**O que fazer**. Copie do relato sobre o curso a passagem que começa em "Os objetos como" e vai até "curso da Hans.", inclusive.

**Trecho selecionado**.

——

Prólogo ou A Bagunça Interna e Externa que a mudança traz. (Já atrasado por causa da semana de manifestações)

Acordei cedo, banho quente, café na padoca e depois de duas semanas ausente (uma por causa do feriado) lá fui eu no caminho Av. do Estado, Vila Prudente, Anhaia Melo, Salim Farah Maluf e Celso Garcia em direção a mais um dia de curso, agora reta final. Ainda tocado pelos ecos da mudança e bastante cansado, não achei meu caderno. Saudade da bagunça de meu antigo quarto. Essa  nova bagunça está duro de aguentar. Lá fui eu comprar um caderno meia boca de 1,99. Não podia deixar de fazer minhas anotações. São elas que guiam esta narrativa-reflexão. No caminho, encontrei Amanda, que comentou sobre como a aula anterior havia sido legal, mais uma vez fiquei com raiva de não ter vindo. Mas tudo bem, passado é passado. Era hora de aproveitar a aula e o tema do dia:

Os objetos como recursos da narrativa Ou Algum outro título que não sei, pois meu material está na bagunça da mudança. (Arrhhh)
Por Kelly Orassi, dos grupo Trecos e Cacarecos de Teatro de Animação, uma das fundadoras do curso da Hans. 

Kelly contou sobre si própria (adoro ouvir os "De Como me tornei contador"). Achei particularmente linda sua história, pois aconteceu de forma torta e não convencional. Ela, atriz, foi chamada para substituir Giba Pedrosa num congresso internacional de contadores e foi com a cara e a coragem, prometendo fazer uma oficina para desencargo de consciência. Lá para o segundo ou terceiro dia, teve seu parto, dizendo a todos aos prantos que era uma farsa, pois não era contadora e sim atriz. A professora, sua parteira, pegou em sua mão e com a voz doce das sábias disse: "Todos nós somos contadores de histórias...". E ASSIM FOI: Começou sua jornada por esse mundão de narrativas. Hoje é professora de um curso de pós graduação em contação de histórias, pelo qual confesso que me interessei. Teria eu encontrado a pós que eu tanto desejava?

——

**Material extraído**.
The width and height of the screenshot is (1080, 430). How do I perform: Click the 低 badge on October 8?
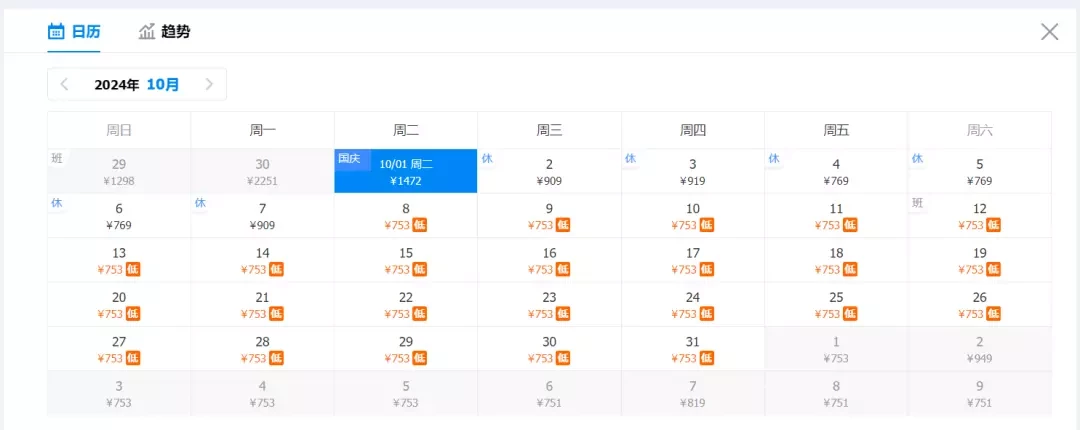point(419,225)
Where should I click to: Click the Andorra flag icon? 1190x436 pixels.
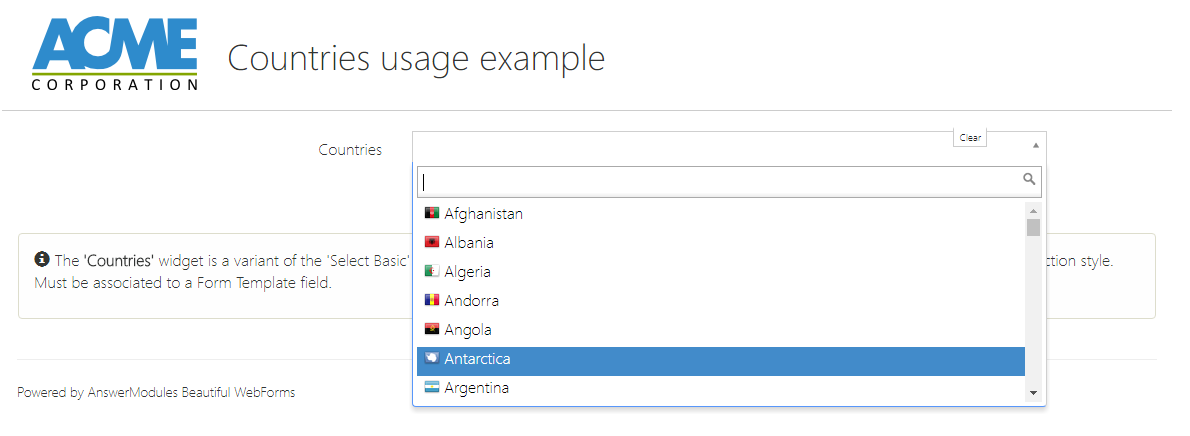(432, 300)
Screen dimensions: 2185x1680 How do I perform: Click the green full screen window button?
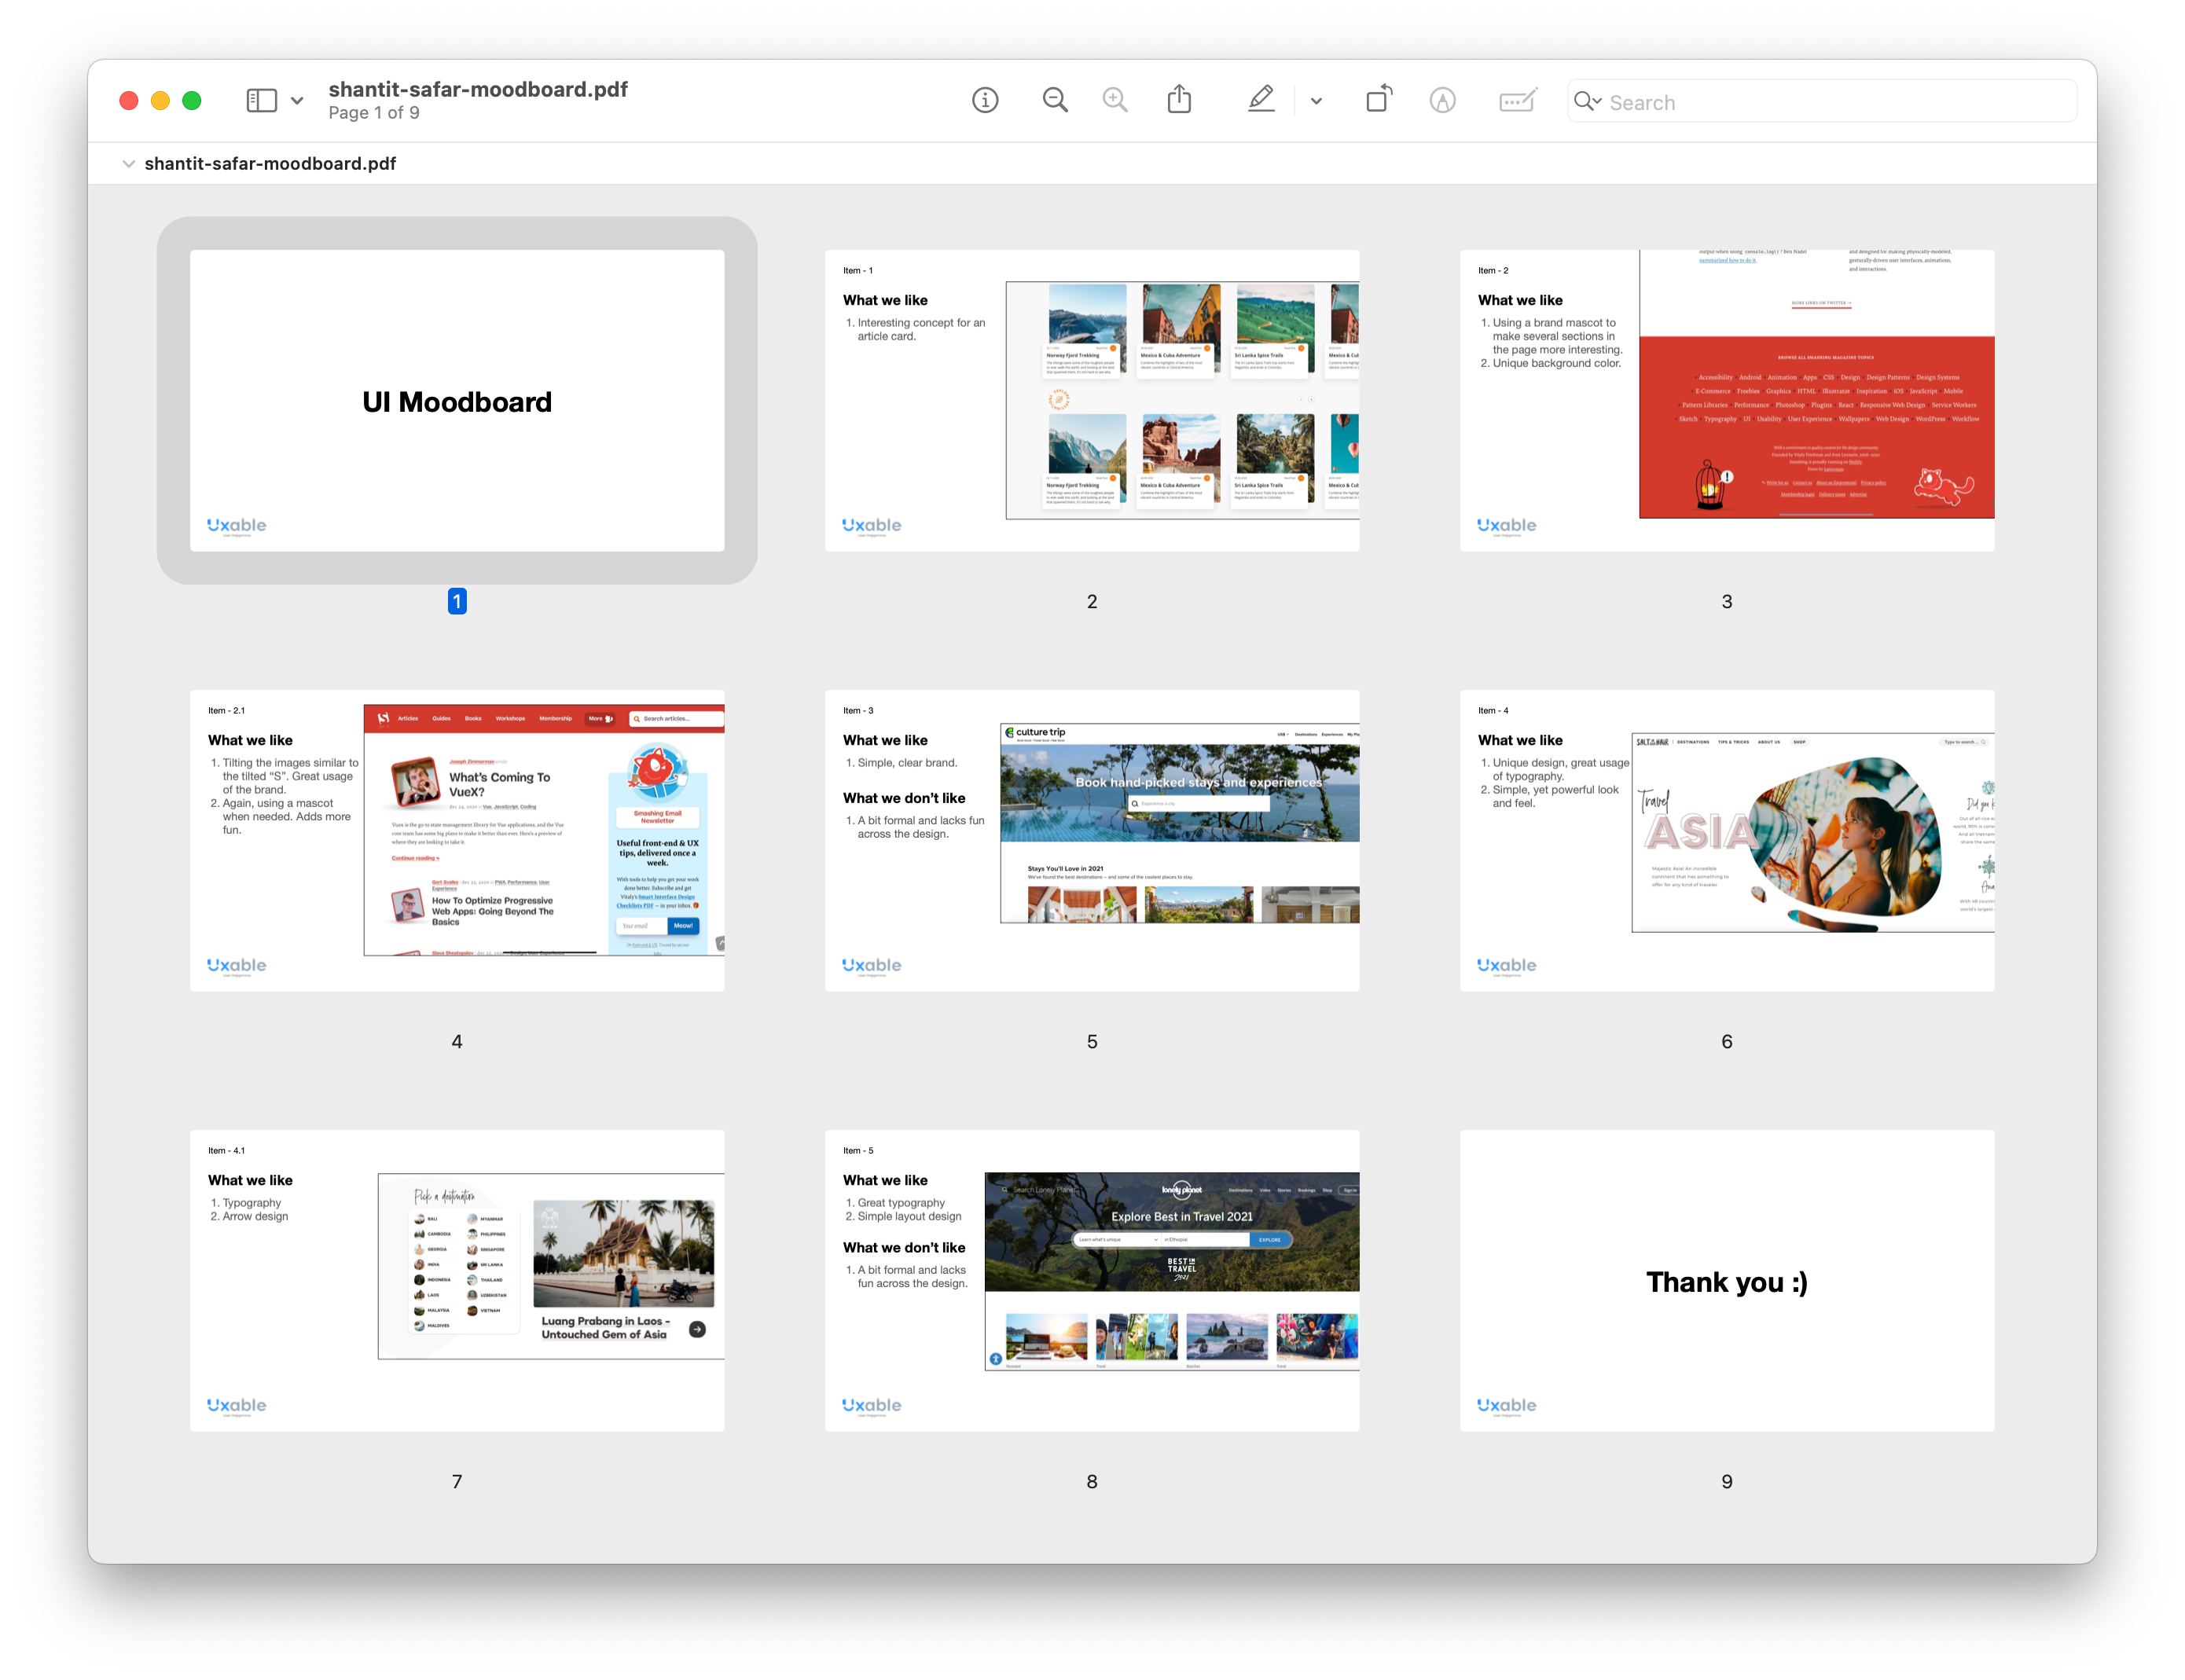[192, 100]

——

**Resultado**.
Os objetos como recursos da narrativa Ou Algum outro título que não sei, pois meu material está na bagunça da mudança. (Arrhhh)
Por Kelly Orassi, dos grupo Trecos e Cacarecos de Teatro de Animação, uma das fundadoras do curso da Hans.